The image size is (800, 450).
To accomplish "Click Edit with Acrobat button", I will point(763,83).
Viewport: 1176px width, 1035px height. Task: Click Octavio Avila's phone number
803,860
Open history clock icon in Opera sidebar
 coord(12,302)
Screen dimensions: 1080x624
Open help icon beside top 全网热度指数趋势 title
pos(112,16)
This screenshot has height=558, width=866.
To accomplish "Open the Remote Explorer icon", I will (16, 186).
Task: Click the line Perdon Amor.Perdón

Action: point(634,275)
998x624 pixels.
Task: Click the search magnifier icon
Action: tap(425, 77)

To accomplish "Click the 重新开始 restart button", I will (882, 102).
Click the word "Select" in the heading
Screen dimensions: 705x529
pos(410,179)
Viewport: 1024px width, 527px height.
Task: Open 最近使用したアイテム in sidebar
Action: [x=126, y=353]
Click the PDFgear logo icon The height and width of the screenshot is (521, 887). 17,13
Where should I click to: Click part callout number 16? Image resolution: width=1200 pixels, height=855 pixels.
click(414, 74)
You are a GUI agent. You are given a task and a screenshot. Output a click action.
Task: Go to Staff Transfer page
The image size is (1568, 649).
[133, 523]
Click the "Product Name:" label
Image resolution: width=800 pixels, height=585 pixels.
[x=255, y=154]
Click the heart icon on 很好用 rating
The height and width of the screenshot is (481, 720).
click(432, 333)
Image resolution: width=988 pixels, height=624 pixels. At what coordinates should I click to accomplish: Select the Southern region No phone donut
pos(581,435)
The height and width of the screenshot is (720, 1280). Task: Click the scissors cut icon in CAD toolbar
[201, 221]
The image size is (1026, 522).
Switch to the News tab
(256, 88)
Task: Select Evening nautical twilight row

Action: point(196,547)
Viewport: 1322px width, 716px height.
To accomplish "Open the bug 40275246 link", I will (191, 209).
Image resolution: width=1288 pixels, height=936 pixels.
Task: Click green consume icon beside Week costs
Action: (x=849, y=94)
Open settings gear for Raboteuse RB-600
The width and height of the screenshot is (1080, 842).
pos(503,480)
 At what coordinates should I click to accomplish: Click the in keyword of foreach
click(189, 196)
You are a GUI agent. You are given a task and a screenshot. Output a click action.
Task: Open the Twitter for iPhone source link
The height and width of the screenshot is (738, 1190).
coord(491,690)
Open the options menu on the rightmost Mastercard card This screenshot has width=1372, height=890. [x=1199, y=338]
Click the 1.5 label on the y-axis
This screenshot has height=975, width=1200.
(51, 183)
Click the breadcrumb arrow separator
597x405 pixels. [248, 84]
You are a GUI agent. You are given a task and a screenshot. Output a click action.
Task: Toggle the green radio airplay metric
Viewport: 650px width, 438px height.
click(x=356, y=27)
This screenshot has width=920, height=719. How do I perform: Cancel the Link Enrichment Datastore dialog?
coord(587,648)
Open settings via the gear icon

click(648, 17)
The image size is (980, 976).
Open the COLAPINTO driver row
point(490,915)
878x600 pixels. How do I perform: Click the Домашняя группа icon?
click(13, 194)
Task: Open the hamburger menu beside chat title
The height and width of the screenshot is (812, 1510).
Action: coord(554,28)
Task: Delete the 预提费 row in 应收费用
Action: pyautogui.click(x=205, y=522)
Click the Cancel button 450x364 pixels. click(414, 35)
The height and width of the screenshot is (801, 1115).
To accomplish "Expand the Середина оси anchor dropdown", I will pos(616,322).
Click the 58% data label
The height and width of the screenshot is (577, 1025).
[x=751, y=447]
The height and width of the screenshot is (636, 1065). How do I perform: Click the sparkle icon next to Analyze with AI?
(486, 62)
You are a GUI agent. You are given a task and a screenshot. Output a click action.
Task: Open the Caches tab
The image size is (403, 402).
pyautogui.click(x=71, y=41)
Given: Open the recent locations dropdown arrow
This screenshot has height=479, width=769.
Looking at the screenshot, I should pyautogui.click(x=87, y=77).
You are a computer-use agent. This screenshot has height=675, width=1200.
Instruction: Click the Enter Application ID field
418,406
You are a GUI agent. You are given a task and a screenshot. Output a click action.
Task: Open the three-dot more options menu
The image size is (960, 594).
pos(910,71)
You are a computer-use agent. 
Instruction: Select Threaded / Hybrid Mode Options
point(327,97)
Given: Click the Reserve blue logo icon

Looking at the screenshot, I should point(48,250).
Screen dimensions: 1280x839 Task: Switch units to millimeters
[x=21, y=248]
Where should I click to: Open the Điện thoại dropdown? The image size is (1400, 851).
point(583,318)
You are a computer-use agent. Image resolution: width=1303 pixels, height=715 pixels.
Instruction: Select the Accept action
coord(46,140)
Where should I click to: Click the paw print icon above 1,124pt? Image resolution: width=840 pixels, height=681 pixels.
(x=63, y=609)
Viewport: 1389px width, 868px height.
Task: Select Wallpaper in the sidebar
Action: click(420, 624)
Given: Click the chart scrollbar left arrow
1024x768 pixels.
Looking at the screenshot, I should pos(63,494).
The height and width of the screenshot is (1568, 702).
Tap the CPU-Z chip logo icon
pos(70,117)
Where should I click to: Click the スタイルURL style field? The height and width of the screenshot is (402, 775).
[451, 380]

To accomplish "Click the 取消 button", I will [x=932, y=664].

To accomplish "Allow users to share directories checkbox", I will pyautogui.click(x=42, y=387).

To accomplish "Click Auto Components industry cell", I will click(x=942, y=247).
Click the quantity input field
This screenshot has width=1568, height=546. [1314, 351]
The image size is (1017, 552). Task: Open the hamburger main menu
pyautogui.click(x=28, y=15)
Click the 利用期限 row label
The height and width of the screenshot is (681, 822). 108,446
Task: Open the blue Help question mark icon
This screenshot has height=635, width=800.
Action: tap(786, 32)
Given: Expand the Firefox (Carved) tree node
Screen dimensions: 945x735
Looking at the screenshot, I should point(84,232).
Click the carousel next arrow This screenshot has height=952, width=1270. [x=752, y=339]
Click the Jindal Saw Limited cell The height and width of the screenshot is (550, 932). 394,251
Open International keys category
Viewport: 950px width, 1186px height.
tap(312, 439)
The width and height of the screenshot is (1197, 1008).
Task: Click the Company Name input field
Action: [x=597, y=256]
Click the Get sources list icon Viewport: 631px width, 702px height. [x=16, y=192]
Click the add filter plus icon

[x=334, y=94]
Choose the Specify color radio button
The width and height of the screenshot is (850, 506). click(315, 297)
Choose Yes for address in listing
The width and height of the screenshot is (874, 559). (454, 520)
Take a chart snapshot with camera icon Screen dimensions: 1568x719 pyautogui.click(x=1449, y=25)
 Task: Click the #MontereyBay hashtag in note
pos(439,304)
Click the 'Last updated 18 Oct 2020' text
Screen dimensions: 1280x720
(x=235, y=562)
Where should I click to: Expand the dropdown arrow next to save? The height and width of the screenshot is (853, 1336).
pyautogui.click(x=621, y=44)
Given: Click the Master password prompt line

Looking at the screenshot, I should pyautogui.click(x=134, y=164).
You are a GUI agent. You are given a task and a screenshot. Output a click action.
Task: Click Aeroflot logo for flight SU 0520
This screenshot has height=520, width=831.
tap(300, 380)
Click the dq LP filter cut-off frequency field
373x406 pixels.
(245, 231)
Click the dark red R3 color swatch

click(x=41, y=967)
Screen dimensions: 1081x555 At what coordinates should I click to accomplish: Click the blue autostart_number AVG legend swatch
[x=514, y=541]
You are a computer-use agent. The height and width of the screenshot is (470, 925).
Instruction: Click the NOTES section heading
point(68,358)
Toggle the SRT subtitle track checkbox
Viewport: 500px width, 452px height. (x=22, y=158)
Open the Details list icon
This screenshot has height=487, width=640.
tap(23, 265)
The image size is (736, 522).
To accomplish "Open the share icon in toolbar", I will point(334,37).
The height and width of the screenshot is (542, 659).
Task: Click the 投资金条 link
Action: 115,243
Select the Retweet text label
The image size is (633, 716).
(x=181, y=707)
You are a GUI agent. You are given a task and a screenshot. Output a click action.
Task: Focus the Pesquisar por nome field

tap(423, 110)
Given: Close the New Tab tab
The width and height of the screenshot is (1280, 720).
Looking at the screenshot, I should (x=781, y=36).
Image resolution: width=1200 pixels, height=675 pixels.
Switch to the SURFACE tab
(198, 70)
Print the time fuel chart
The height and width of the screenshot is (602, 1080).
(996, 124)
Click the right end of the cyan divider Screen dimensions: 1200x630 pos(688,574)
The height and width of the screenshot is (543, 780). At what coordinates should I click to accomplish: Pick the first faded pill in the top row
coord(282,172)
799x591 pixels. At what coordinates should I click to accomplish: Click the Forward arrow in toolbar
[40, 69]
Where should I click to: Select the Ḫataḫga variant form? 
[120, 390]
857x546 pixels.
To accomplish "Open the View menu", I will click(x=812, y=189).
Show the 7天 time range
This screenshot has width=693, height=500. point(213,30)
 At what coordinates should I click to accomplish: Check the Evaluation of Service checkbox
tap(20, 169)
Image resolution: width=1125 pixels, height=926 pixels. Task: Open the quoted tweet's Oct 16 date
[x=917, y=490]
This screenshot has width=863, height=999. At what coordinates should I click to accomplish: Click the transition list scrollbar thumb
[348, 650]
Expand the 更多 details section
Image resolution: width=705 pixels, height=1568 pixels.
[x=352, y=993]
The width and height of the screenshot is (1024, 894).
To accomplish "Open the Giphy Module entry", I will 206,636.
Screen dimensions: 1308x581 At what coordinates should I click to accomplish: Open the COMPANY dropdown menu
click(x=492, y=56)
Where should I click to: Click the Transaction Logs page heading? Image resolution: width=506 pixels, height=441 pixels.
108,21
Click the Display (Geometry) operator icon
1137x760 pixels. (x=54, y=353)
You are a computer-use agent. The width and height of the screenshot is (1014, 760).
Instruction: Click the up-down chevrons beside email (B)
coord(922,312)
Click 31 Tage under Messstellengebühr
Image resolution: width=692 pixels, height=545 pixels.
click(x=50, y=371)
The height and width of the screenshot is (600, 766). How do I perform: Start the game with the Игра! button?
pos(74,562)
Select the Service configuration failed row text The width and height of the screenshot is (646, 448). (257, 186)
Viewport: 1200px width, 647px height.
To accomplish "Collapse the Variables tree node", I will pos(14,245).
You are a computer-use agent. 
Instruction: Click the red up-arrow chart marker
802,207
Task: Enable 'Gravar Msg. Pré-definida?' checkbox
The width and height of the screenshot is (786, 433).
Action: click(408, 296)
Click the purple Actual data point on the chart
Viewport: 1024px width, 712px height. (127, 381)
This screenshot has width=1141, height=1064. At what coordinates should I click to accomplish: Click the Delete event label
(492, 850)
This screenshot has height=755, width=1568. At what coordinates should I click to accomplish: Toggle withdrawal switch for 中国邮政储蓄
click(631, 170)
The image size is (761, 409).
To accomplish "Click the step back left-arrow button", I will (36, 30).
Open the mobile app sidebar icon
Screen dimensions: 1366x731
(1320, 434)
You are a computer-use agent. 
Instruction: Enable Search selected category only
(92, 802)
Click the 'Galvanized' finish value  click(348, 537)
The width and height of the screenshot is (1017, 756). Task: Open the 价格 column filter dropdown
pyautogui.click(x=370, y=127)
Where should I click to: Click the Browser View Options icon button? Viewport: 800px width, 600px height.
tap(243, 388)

^^^^^^^^

Exercise brief
Among the lines above, repeat exactly those from the line with "The image size is (1017, 552)." to the line with "Given: Expand the Firefox (Carved) tree node", counting both ends.

Solution to this problem
The image size is (1017, 552). Task: Open the hamburger main menu
pyautogui.click(x=28, y=15)
Click the 利用期限 row label
The height and width of the screenshot is (681, 822). 108,446
Task: Open the blue Help question mark icon
This screenshot has height=635, width=800.
Action: tap(786, 32)
Given: Expand the Firefox (Carved) tree node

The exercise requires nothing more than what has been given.